Commit 2: Zero-alloc HEADERS fast path (+12% io_uring H2)

Bypass x/net framer for common HEADERS frames (END_HEADERS set, no PADDED/PRIORITY, not during CONTINUATION). The framer's *HeadersFrame allocation was 98% of remaining H2 allocations (2.5 GB/20s at 3M rps). The fast path reads the 9-byte frame header directly, extracts streamID/flags/payload, and passes them to ProcessRawHeaders — all RFC 7540 validations preserved.

Infrastructure: Three-way benchmark comparison

CloudBenchmarkSplit now builds 3 binaries (main, HEAD savepoint, current working tree) and runs a 9-pass interleaved schedule for three-way comparison. Enables tracking both total improvement (vs main) and incremental improvement (vs last commit).

Cloud Benchmark Results (arm64 c7g.2xlarge, split server/client)

Config Before beta.9 After beta.9 Delta
io_uring H2 930K rps 3.30M rps +255%
epoll H2 2.37M rps 3.33M rps +41%
io_uring vs epoll H2 gap -56 to -69% ±1% Eliminated
H2/H1 ratio 160-400% 570-577% H2 is 5.7x H1
H1 (all engines) ~580K rps ~590K rps Stable

Profile Analysis (post-optimization)

  • H1: 81% kernel syscall-bound, 0 allocations on hot path, fully optimized
  • H2: 18% kernel + 27% HPACK decode + 27% handler/response + 13% sync.Pool + 9% stream mgmt
  • H2 allocations: 18 KB total over 20s (down from 2.5 GB before zero-alloc fast path)

Test plan

  • mage fullCompliance — all 4 phases pass (unit tests with race detector, 9 fuzz targets, h1spec + h2spec 142/146, conformance matrix 9 engine×protocol combos, integration tests)
  • mage cloudBenchmarkSplit — 9-pass interleaved A/B/C on arm64 c7g.2xlarge
  • mage cloudProfileSplit — CPU + allocation profiles on 4 configs
  • h2spec: 146/146 on io_uring and epoll (4 known std engine failures unchanged)
  • Zero H1 regression across all engine×objective combinations

Tag EC2 instances with Project=celeris-mage and KeyPair=<run-key> so
instances from different runs/branches/projects are distinguishable.
Add cleanup scope logging to make it clear which resources are being
terminated.

Safety audit confirms: all instance termination uses explicit IDs
tracked from launch — no tag-based discovery or bulk operations that
could affect other workloads sharing the same AWS account.
…_uring H2)

9 profile-driven optimizations targeting H2 allocation hotspots and
io_uring pipeline stalls:

1. io_uring: reorder H2 drain before dirty list (reduces pipeline stalls)
2. Async H2 adapter: manual HPACK content-length (~140ns/req savings)
3. H1: fused status 200 + date cached block (one append vs two)
4. acquireContext: remove redundant nil check
5. io_uring: conditional immediate Submit (skip when CQEs ready)
6. Fix H2 context pool leak: only cache Context on H1 streams.
   H2 streams are ephemeral — caching caused contexts to leak (never
   returned to pool). This was 87% of H2 allocations.
7. Pre-allocate Stream.Headers capacity for H2 (avoid first-use alloc)
8. Persistent HPACK emit function per Processor (eliminate per-request
   closure allocation in header decode)
9. Reorder IsCancelled after canRunInline (avoid atomic on hot inline path)

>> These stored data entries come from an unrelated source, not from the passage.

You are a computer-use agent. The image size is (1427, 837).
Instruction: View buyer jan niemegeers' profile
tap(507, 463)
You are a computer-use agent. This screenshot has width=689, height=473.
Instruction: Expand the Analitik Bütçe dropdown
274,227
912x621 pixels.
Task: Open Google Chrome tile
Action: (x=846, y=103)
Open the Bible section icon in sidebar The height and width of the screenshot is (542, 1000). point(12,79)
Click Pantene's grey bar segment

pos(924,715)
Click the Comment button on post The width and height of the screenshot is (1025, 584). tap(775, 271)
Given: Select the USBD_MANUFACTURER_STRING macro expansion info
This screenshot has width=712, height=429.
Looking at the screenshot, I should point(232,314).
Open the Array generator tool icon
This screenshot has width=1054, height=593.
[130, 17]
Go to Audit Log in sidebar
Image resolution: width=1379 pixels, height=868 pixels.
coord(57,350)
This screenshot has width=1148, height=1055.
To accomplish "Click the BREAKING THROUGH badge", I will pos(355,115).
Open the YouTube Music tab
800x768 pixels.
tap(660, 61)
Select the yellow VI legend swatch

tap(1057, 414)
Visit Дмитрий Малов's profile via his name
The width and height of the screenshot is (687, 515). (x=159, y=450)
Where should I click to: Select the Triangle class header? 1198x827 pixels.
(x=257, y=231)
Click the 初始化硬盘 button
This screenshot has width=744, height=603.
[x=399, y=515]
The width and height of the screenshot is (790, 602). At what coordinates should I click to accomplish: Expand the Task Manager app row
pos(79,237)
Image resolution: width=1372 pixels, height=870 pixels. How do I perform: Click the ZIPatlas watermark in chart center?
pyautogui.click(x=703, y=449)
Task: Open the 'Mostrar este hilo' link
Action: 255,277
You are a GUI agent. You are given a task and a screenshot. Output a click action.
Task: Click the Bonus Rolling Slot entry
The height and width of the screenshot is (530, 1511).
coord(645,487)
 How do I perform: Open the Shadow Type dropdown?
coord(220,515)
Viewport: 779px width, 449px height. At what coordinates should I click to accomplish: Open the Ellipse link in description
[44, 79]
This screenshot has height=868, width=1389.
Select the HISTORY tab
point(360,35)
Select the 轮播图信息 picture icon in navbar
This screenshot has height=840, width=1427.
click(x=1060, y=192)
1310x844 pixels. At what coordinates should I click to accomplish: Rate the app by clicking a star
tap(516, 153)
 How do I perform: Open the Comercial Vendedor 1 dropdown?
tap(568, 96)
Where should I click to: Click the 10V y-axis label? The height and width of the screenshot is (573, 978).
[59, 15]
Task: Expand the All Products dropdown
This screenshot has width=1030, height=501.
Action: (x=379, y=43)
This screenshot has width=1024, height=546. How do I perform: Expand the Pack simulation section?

Infrastructure: three-way benchmark comparison (main vs savepoint vs current)
in CloudBenchmarkSplit for incremental optimization tracking.

Cloud benchmark results (arm64 c7g.2xlarge, split server/client):

  io_uring H2:  930K → 2.73M rps  (+190-244%)
  epoll H2:    2.37M → 2.95M rps  (+23-27%)
  H1:           ~580K → ~578K rps  (stable, within noise)

  io_uring vs epoll H2 gap: -56-69% → -7.2-8.1%
  H2/H1 ratio: 470-510% (H2 is now 5x faster than H1)
…ng H2)

Add a zero-allocation HEADERS frame fast path in ProcessH2 that bypasses
the x/net/http2 framer for the common case: HEADERS frames with
END_HEADERS set, no PADDED, no PRIORITY, not during CONTINUATION.

The x/net framer allocates a *HeadersFrame struct per ReadFrame call,
which was 98% of remaining H2 allocations (2.5 GB/20s at 3M rps).
The fast path reads the 9-byte frame header directly from the recv
buffer, extracts streamID/flags/payload, and passes them to a new
ProcessRawHeaders method on the Processor that performs all RFC 7540
validations without allocating intermediate structs.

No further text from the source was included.